Marc Francis, Policy Director
There’s a lot of really good stuff in the Mayor of London’s draft Housing Strategy, which was published for consultation yesterday. Z2K will take a closer look at the detail over the course of the next few weeks as we put together our own response. But a story in Wednesday’s Evening Standard meant my own eyes were quickly drawn to a small section towards the end of the 236 page document entitled “listening to the views of social housing tenants and leaseholders”.
The strategy identifies an urgent need to put residents’ concerns back at the heart of decision-making by local authority landlords and housing associations. This is clearly in the context of the terrible fire at Grenfell Tower and the Royal Borough of Kensington & Chelsea’s inept response. But the accompanying analysis of the problem and the solutions proposed indicates there has been some serious thought about this issue in City Hall.
The strategy first concludes that the current mechanism for residents to escalate complaints to the Independent Housing Ombudsman is unnecessarily complicated as they have to do this through a “designated person” (an MP, local councillor or tenant panel). It says the Mayor will call on ministers to restore the previous position whereby residents could go straight to the Ombudsman themselves once they have exhausted their landlord’s internal complaints process.
Z2K would wholeheartedly agree with that. When it was introduced a few years ago, the “designated person” stage was promoted as a chance to encourage the resolution of complaints locally, to enable the Ombudsman to focus on the worst cases. In practice, however, neither MPs nor councillors have the resources to process complaints, and few of London’s bigger housing associations about whom most complaints are being made, seem inclined to respond positively anyway. It has simply further delayed complaints getting into the Ombudsman’s long queue for a proper independent investigation. We hope this proposal can be picked up by MPs in the Public Service Ombudsman Bill.
Secondly, the strategy identifies some of the serious weaknesses with the regulation of the social housing sector. The current Social Housing Regulator at the Homes & Communities Agency (HCA) is obliged to monitor “consumer” standards like repairs services being provided by social landlords as well as “economic” standards like their balance sheet.
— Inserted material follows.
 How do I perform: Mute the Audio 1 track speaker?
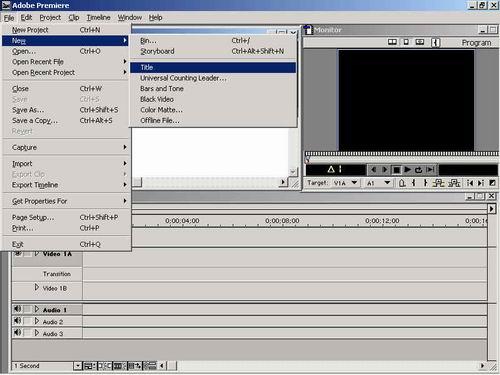point(17,309)
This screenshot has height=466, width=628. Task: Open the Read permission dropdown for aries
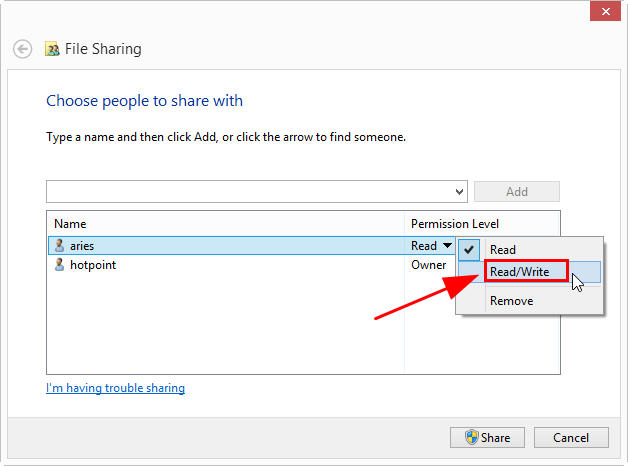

In theory, the regulator will take action if the failing causes a “serious detriment” to residents. In practice, however, only 10 of the 1,050 “consumer standard” complaints made to the regulator have resulted in a finding of “serious detriment”. The Mayor reckons that the bar for the “serious detriment” test has been set too high, and so he is calling for ministers to review it to ensure the regulator actually investigates more complaints.
I have a bit of experience of the Social Housing Regulator myself. Last year I made a complaint on behalf of tenants at one of London’s biggest housing associations. For two winters, the gas repairs service their landlord provided was so bad that hundreds of tenants were left without heating and hot water for weeks on end. You couldn’t get a more cut and dried example of “serious detriment”. And yet, the regulator refused to investigate, saying those tenants affected should make individual complaints to the Ombudsman. It was only after the local Member of Parliament raised concerns about the regulator’s stance in the House of Commons six months later that an investigation was begun. It swiftly concluded there had been serious detriment after all and the association was downgraded – too late though to prevent tenants having to endure the same appalling service last winter too.
The strategy’s third proposal is for the Government to establish a Commissioner for Social Housing Residents modelled on the Children’s Commissioner for England. I guess that kind of watchdog or “Tsar” would be a lot better than nothing, but Tsars have a somewhat patchy record here as well as in Russia. My own preference would be a return to the kind of regulatory regime overseen by the Tenant Services Authority (TSA), swept away in the Coalition Government’s “bonfire of the quangos” back in 2010. Of course, I can’t say for certain the TSA would have ensured Kensington & Chelsea responded properly to the concerns of Grenfell Tower residents about the cladding being hung around their block. But I doubt very much the current Social Housing Regulator would have done so.
Whether its Sadiq Khan’s new Commissioner or the old TSA, the restoration of effective regulation of social housing is desperately needed.